Jesus louvou o administrador porque diante de uma situação
de emergência agiu com esperteza[2]:
“Com efeito, os filhos deste mundo são mais espertos em seus negócios do que os
filhos da luz” (Lc 16,8). Às vezes pensamos que ser cristão é ser ingênuo, mas
Jesus ensina justamente o contrário. O cristão precisa usar a sua inteligência
para as coisas de Deus, ser esperto no anúncio da boa nova, na implantação do
Reino, na administração dos bens. Se ele não tira proveito imediato dessas
coisas não é porque não saiba fazer isso, mas porque sabe o sentido último
delas.
O administrador soube renunciar ao seu benefício imediato
(lucro pessoal a custa dos bens do patrão que ele emprestou) em vista de ser
acolhido pelas pessoas que tinham sido beneficiadas com sua alteração do
recibo. Talvez essas pessoas, quando ele fosse despedido, lhe dessem uma ajuda,
abrissem suas casas para aquele ex-administrador. Por isso, Jesus afirma: “Usai
o dinheiro injusto para fazer amigos, pois quando acabar, eles vos receberão
nas moradas eternas” (Lc 16,9). O dinheiro é chamado injusto seja porque na
origem de toda fortuna existe injustiça – o que sobra para um é porque falta
para outros – seja porque quem o possui o adquiriu mal[3].
É preciso utilizá-lo para fazer amigos, não considerando a riqueza como algo a
possuir mas algo a administrar em vista dos mais necessitado, dos amigos de
Deus que são os pobres. Não se trata tanto de esmola ou de doação, mas de uma
reta administração e restituição.
O pão que para ti sobra é o pão do faminto. A roupa que
guardas mofando é a roupa de quem está nu. Os sapatos que não usas são os
sapatos dos que andam descalços. O dinheiro que escondes é o dinheiro do pobre.
As obras de caridade que não praticas são outras tantas injustiças que cometes.
Quem acumula mais que o necessário pratica crime[4].

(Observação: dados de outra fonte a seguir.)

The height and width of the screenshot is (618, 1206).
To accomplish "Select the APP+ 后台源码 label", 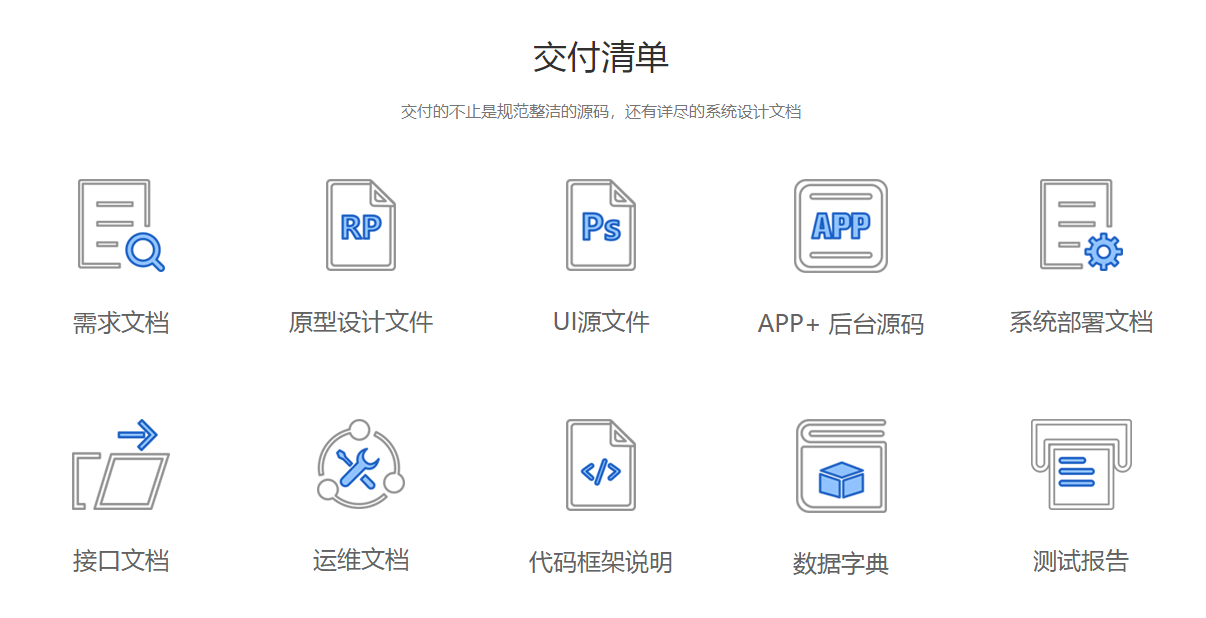I will [x=840, y=324].

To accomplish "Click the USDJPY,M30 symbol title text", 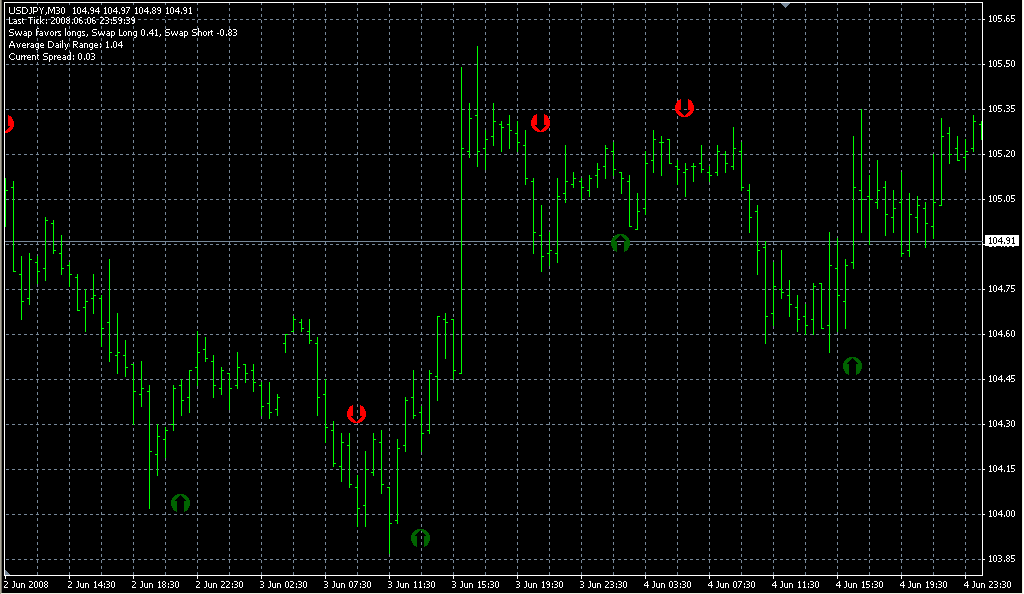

Alguns cristãos são muito piedosos, participam das missas
dominicais, fazem suas orações, jejuns... até são dizimistas mas não deixam de
explorar os pobres. Fazem manobras ilícitas para ganhar mais dinheiro, se
aproveitam da administração pública para se enriquecer, estão sempre atentos
para tirar proveito financeiro mesmo que prejudique outros. Isso não acontece
só entre os políticos, industriais e empresários, mas também entre pequenos
comerciantes, funcionários públicos e eleitores que vendem votos. “Não podeis servir
a Deus e ao dinheiro” (Lc 16,13). Jesus pede de nós uma decisão existencial,
colocar Deus no lugar Dele e agir consequentemente.